On June 19, ARROW plays Toru Murakawa's Game Trilogy (UK/IRE/US/CA).
Made at the end of the 1970s, Toru Murakawa's Game Trilogy launched actor Yûsaku Matsuda as the Toei tough guy for a new generation. Matsuda was the definitive screen icon of 1980s until his career was tragically cut short by cancer at the age of 40, following his Hollywood debut in Ridley Scott’s Black Rain.
The Most Dangerous Game(UK/IRE/US/CA): In this career-defining triptych, Matsuda is Shohei Narumi, an ice cool hitman of few words, a steely trigger finger, and a heart of stone, hired in The Most Dangerous Game by a company bidding for a lucrative government air defence contract to take out the competition.
The Killing Game(UK/IRE/US/CA): Narumi finds himself caught in the midst of violent yakuza gang warfare, while his own brutal past catches up with him in the form of two beautiful women still bearing the emotional scars of his past assignments.
The Execution Game (UK/IRE/US/CA): Narumi falls for a mysterious saloon bar chanteuse who may or may not be part of the same, shadowy underworld organisation as the rival hitmen he is employed to rub out.

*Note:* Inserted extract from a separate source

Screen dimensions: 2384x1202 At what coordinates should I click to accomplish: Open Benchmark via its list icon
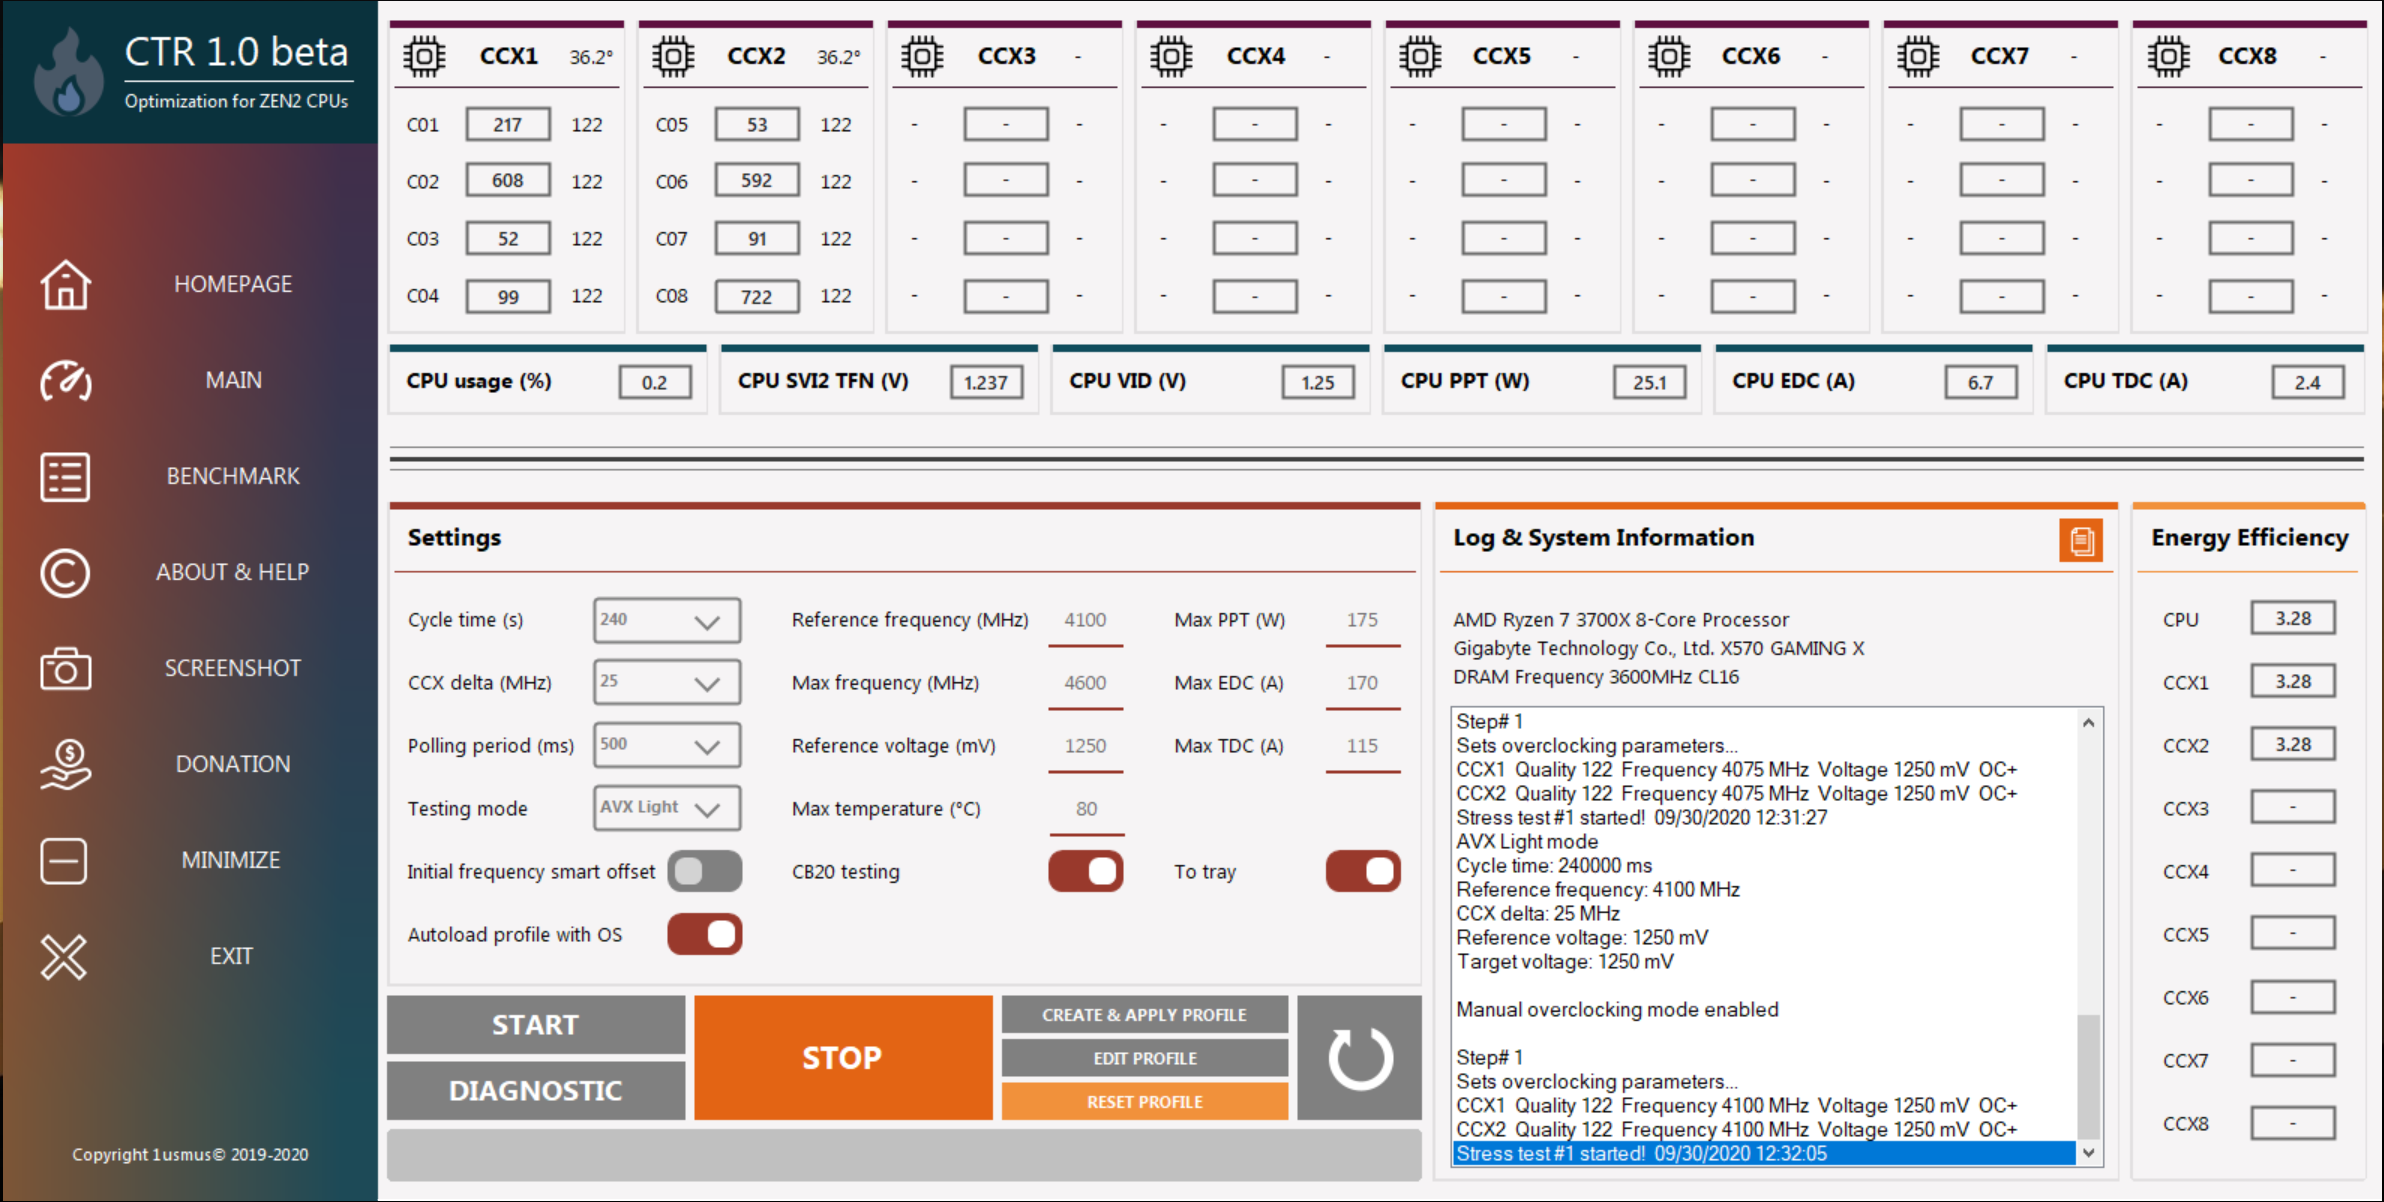pyautogui.click(x=66, y=477)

On June 23, ARROW heads to the beach for some terror with shark attacks.
Cruel Jaws (US/CA): A huge shark terrorizes a beach in Florida, and the locals try everything to kill it.
Deep Blood (US/CA): Several young men have to stop an ancient native American evil in the form of a killer shark which is attacking a small beach community.
For the penultimate Season, ARROWboldly goes to the stars on June 23, seeking out new life and new cinema.
Sci-fi Stunners (UK/IRE/US/CA):There are other worlds than these. Come and explore them in this collection of cybernetic, planet-probing, time-travelling,cosmos-trotting, aliens-zapping, virtual and far-too-real adventures in Sci-fi Stunners- ARROW's home world for the coolest Cult science-fiction films in the galaxy.
Titles Include: No Escape, Donnie Darko, Crimes of the Future.
ARROW caps off the month with Cosa Nostra Collection (UK/IRE/US/CA):
The most American of directors according to celebrated critic Paolo Mereghetti, Damiano Damiani (A Bullet for the General) nevertheless surveyed his own country’s mafia history unlike anyone before him, to critical and box office success.
Full of twists and a fascinating meta-commentary on cinema, Damiani points the camera at himself and the genre as he investigates the social impact of mafia violence, a fitting end to this survey of Damiani’s Cosa Nostra.
Titles Include: Day of the Owl, The Case is Closed, Forget It, How To Kill a Judge.